SUPPLIED DATA:
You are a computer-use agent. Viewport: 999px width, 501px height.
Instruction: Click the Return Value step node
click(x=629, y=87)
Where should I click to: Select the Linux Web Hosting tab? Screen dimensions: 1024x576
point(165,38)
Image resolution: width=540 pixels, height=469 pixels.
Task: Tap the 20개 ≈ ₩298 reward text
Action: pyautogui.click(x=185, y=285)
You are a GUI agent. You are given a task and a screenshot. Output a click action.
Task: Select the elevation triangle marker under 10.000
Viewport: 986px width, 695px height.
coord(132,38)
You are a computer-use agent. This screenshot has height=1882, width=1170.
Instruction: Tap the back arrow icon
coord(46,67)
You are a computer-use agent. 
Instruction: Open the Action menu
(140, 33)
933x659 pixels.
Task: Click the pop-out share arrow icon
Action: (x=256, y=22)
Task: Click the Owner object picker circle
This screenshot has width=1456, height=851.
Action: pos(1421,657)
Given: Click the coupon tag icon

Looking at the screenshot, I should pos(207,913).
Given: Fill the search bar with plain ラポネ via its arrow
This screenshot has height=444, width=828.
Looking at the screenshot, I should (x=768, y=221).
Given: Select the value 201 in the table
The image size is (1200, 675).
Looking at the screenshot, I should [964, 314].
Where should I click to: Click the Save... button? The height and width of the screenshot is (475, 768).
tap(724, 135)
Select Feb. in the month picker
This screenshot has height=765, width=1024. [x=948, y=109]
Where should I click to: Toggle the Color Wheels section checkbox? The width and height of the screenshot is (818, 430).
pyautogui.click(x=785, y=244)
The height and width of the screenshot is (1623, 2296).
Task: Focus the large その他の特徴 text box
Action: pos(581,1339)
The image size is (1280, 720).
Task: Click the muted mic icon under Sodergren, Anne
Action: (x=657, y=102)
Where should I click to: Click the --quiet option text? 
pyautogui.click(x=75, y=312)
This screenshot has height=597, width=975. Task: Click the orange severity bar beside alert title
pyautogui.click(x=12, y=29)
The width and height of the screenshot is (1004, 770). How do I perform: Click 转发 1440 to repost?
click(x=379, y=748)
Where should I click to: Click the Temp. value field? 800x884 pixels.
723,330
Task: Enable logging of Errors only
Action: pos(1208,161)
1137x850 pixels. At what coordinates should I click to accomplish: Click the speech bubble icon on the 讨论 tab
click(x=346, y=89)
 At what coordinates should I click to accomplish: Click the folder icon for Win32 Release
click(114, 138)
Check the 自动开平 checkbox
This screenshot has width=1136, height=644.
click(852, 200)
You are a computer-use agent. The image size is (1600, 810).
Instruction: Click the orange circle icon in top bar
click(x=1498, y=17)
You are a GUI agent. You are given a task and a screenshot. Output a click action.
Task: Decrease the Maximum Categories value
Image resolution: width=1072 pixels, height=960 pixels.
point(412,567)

WORK TO BE COMPLETED:
Reproduce the entries exactly, each one as given.

EXPECTED ANSWER:
You are a computer-use agent. Viewport: 999px width, 501px height.
Instruction: Click the Return Value step node
click(x=629, y=87)
Where should I click to: Select the Linux Web Hosting tab? Screen dimensions: 1024x576
point(165,38)
Image resolution: width=540 pixels, height=469 pixels.
Task: Tap the 20개 ≈ ₩298 reward text
Action: pyautogui.click(x=185, y=285)
You are a GUI agent. You are given a task and a screenshot. Output a click action.
Task: Select the elevation triangle marker under 10.000
Viewport: 986px width, 695px height.
coord(132,38)
You are a computer-use agent. This screenshot has height=1882, width=1170.
Instruction: Tap the back arrow icon
coord(46,67)
You are a computer-use agent. 
Instruction: Open the Action menu
(140, 33)
933x659 pixels.
Task: Click the pop-out share arrow icon
Action: (x=256, y=22)
Task: Click the Owner object picker circle
This screenshot has width=1456, height=851.
Action: pos(1421,657)
Given: Click the coupon tag icon

Looking at the screenshot, I should pos(207,913).
Given: Fill the search bar with plain ラポネ via its arrow
This screenshot has height=444, width=828.
Looking at the screenshot, I should (x=768, y=221).
Given: Select the value 201 in the table
The image size is (1200, 675).
Looking at the screenshot, I should [964, 314].
Where should I click to: Click the Save... button? The height and width of the screenshot is (475, 768).
tap(724, 135)
Select Feb. in the month picker
This screenshot has height=765, width=1024. [x=948, y=109]
Where should I click to: Toggle the Color Wheels section checkbox? The width and height of the screenshot is (818, 430).
pyautogui.click(x=785, y=244)
The height and width of the screenshot is (1623, 2296).
Task: Focus the large その他の特徴 text box
Action: pos(581,1339)
The image size is (1280, 720).
Task: Click the muted mic icon under Sodergren, Anne
Action: (x=657, y=102)
Where should I click to: Click the --quiet option text? 
pyautogui.click(x=75, y=312)
This screenshot has height=597, width=975. Task: Click the orange severity bar beside alert title
pyautogui.click(x=12, y=29)
The width and height of the screenshot is (1004, 770). How do I perform: Click 转发 1440 to repost?
click(x=379, y=748)
Where should I click to: Click the Temp. value field? 800x884 pixels.
723,330
Task: Enable logging of Errors only
Action: pos(1208,161)
1137x850 pixels. At what coordinates should I click to accomplish: Click the speech bubble icon on the 讨论 tab
click(x=346, y=89)
 At what coordinates should I click to accomplish: Click the folder icon for Win32 Release
click(114, 138)
Check the 自动开平 checkbox
This screenshot has width=1136, height=644.
click(852, 200)
You are a computer-use agent. The image size is (1600, 810).
Instruction: Click the orange circle icon in top bar
click(x=1498, y=17)
You are a GUI agent. You are given a task and a screenshot. Output a click action.
Task: Decrease the Maximum Categories value
Image resolution: width=1072 pixels, height=960 pixels.
point(412,567)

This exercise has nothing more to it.